#### Given records
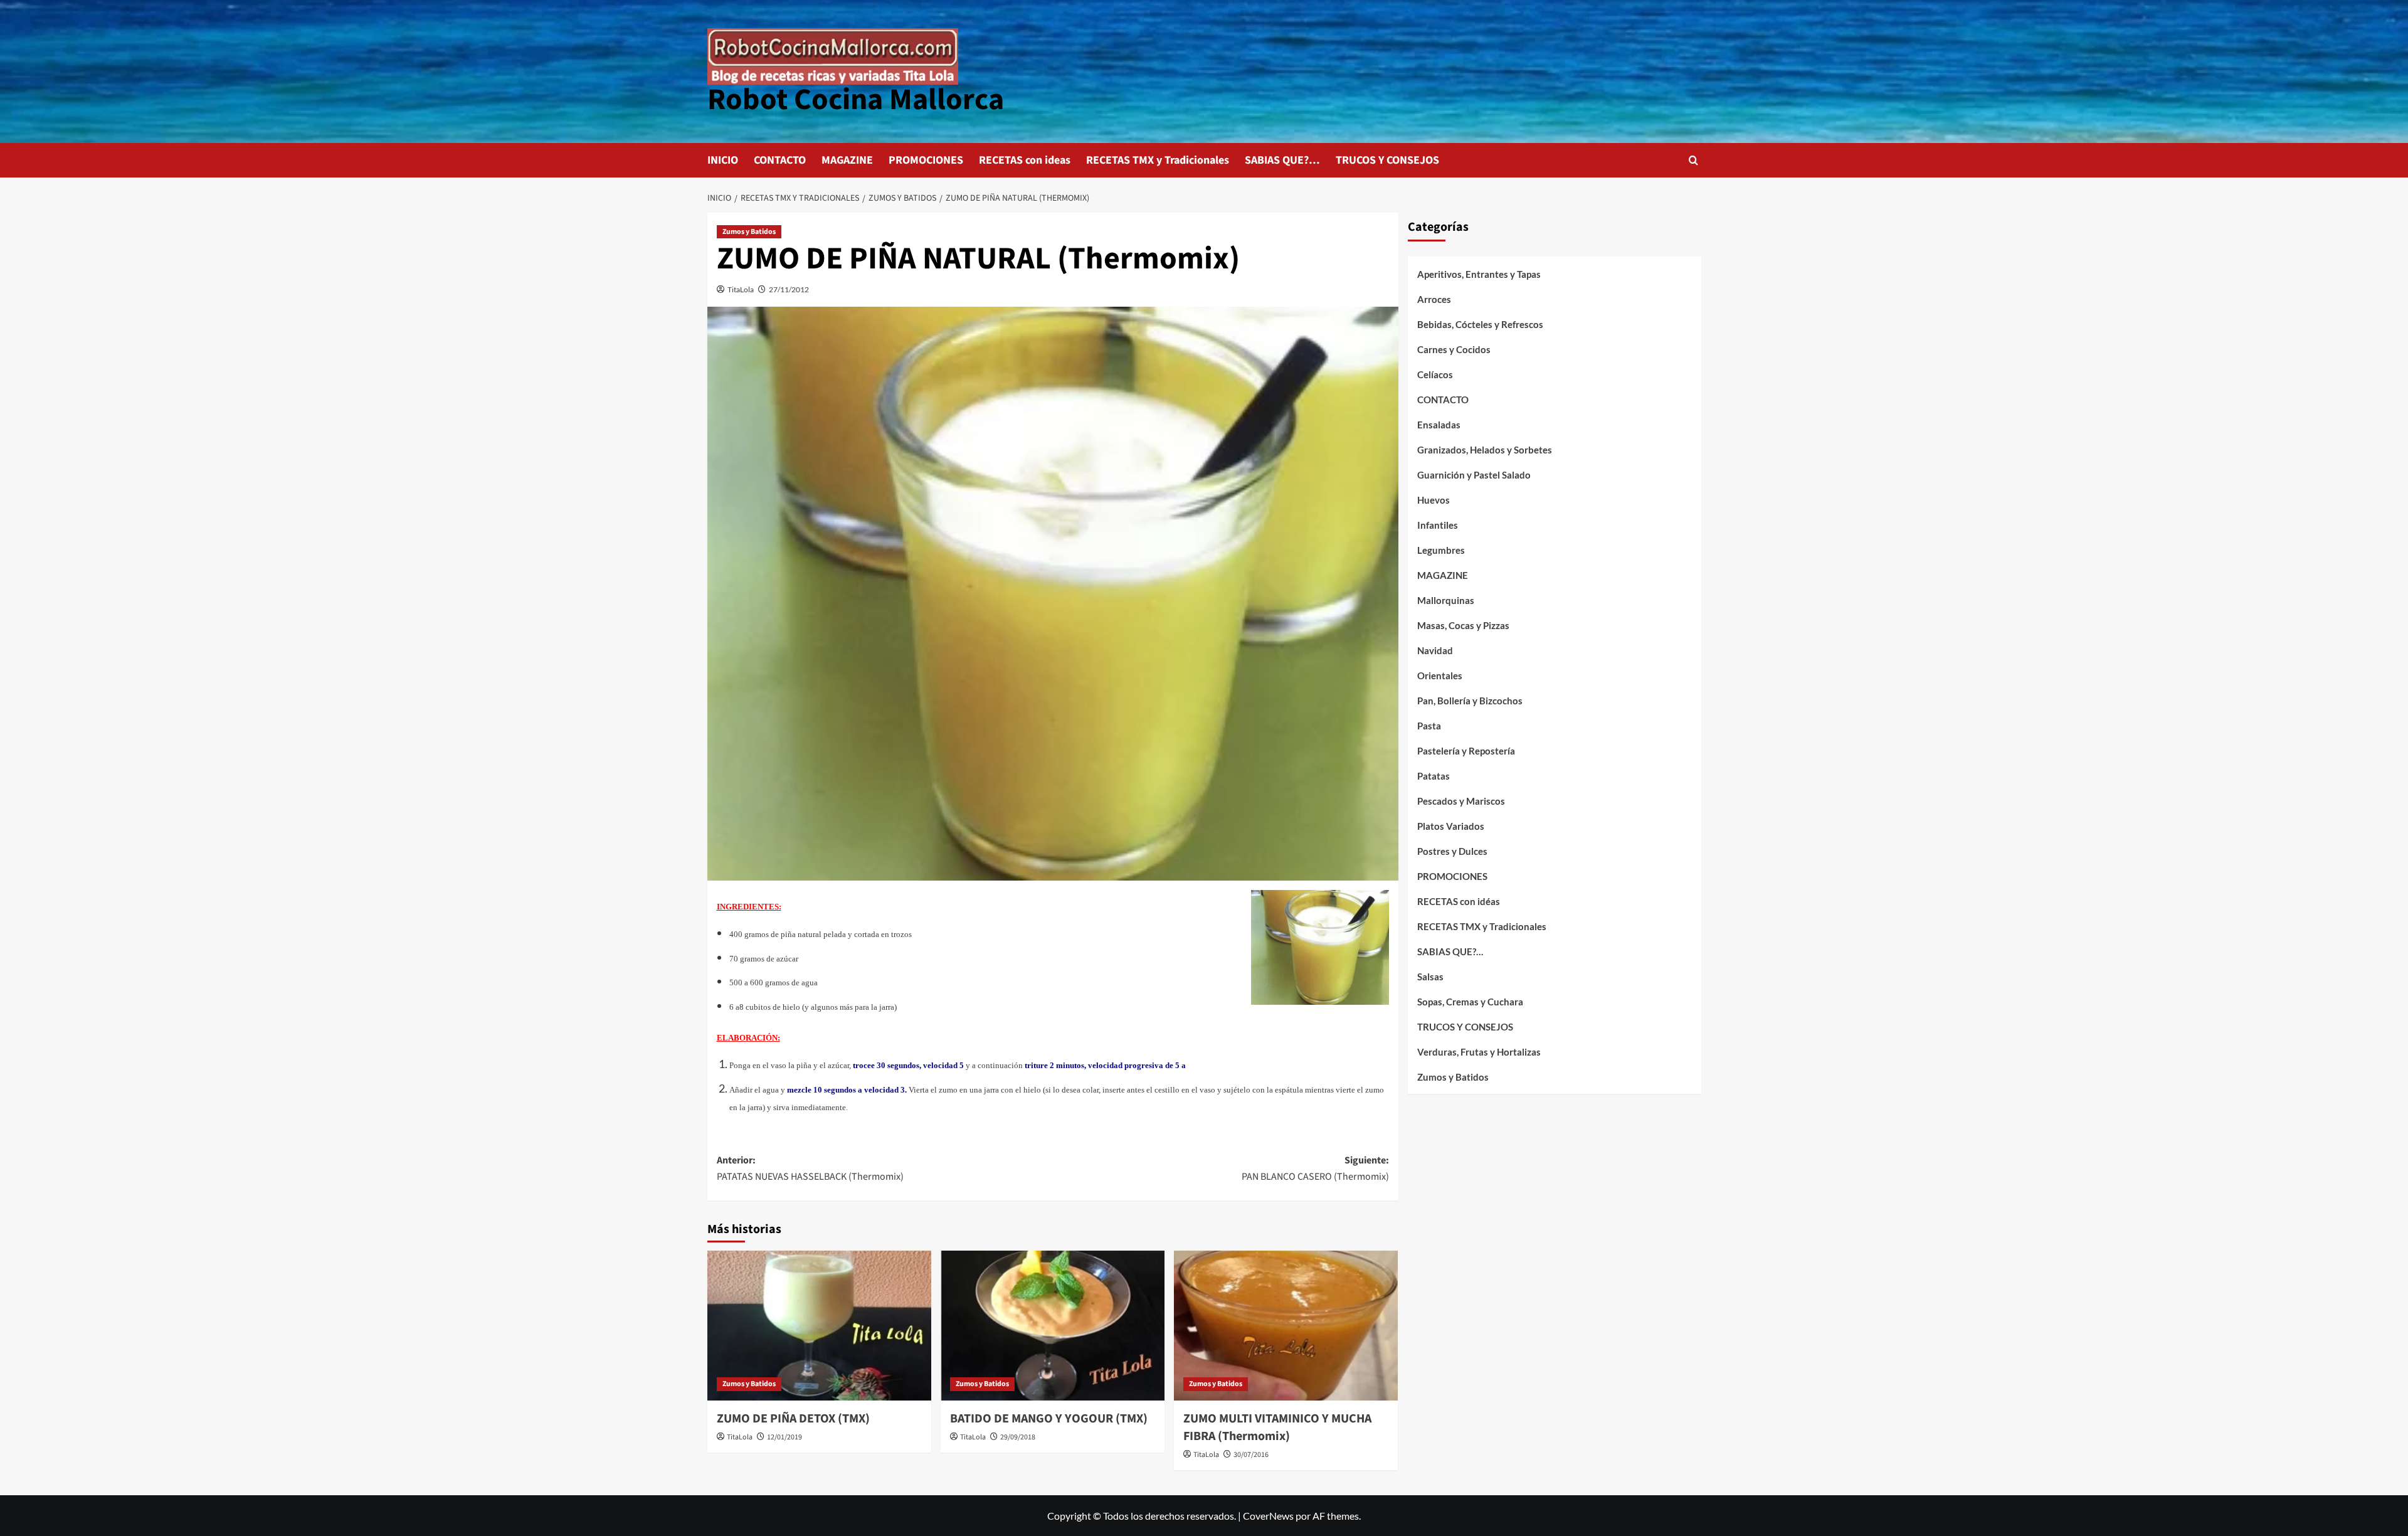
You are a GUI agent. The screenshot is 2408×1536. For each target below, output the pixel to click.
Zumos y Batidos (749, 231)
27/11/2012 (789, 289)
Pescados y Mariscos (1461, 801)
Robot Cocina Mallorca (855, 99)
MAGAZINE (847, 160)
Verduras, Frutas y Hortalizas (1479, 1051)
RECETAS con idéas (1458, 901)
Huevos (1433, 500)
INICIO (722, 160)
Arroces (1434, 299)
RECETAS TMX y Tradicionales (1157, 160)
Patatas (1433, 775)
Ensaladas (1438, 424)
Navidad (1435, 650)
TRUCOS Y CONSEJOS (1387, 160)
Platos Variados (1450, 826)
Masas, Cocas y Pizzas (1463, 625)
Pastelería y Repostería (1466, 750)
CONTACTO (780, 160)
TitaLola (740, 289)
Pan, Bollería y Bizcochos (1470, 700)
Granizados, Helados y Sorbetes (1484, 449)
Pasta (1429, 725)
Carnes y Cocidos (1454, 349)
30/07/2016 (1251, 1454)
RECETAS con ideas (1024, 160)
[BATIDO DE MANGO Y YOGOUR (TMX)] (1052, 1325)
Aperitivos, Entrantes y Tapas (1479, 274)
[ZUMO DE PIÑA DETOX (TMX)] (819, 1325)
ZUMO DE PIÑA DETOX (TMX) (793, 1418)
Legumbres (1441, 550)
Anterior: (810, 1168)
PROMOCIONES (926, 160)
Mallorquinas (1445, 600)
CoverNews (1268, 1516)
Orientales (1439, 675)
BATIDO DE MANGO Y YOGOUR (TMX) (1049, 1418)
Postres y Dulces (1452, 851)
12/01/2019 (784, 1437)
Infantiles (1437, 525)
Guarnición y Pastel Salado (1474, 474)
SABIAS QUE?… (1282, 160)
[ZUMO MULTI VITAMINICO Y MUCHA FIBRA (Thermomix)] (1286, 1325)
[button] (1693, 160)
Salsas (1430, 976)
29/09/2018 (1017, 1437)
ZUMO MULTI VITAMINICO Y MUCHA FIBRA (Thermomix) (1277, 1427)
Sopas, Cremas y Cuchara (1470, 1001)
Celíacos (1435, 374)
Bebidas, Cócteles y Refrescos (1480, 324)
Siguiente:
########
| Exercise requirements |
Repeat all of the records verbatim, leaving out the pictures.

| Final answer |
You are a GUI agent. The screenshot is 2408×1536. For each target below, output the pixel to click.
Zumos y Batidos (749, 231)
27/11/2012 (789, 289)
Pescados y Mariscos (1461, 801)
Robot Cocina Mallorca (855, 99)
MAGAZINE (847, 160)
Verduras, Frutas y Hortalizas (1479, 1051)
RECETAS con idéas (1458, 901)
Huevos (1433, 500)
INICIO (722, 160)
Arroces (1434, 299)
RECETAS TMX y Tradicionales (1157, 160)
Patatas (1433, 775)
Ensaladas (1438, 424)
Navidad (1435, 650)
TRUCOS Y CONSEJOS (1387, 160)
Platos Variados (1450, 826)
Masas, Cocas y Pizzas (1463, 625)
Pastelería y Repostería (1466, 750)
CONTACTO (780, 160)
TitaLola (740, 289)
Pan, Bollería y Bizcochos (1470, 700)
Granizados, Helados y Sorbetes (1484, 449)
Pasta (1429, 725)
Carnes y Cocidos (1454, 349)
30/07/2016 (1251, 1454)
RECETAS con ideas (1024, 160)
[BATIDO DE MANGO Y YOGOUR (TMX)] (1052, 1325)
Aperitivos, Entrantes y Tapas (1479, 274)
[ZUMO DE PIÑA DETOX (TMX)] (819, 1325)
ZUMO DE PIÑA DETOX (TMX) (793, 1418)
Legumbres (1441, 550)
Anterior: (810, 1168)
PROMOCIONES (926, 160)
Mallorquinas (1445, 600)
CoverNews (1268, 1516)
Orientales (1439, 675)
BATIDO DE MANGO Y YOGOUR (TMX) (1049, 1418)
Postres y Dulces (1452, 851)
12/01/2019 (784, 1437)
Infantiles (1437, 525)
Guarnición y Pastel Salado (1474, 474)
SABIAS QUE?… (1282, 160)
[ZUMO MULTI VITAMINICO Y MUCHA FIBRA (Thermomix)] (1286, 1325)
[button] (1693, 160)
Salsas (1430, 976)
29/09/2018 (1017, 1437)
ZUMO MULTI VITAMINICO Y MUCHA FIBRA (Thermomix) (1277, 1427)
Sopas, Cremas y Cuchara (1470, 1001)
Celíacos (1435, 374)
Bebidas, Cócteles y Refrescos (1480, 324)
Siguiente:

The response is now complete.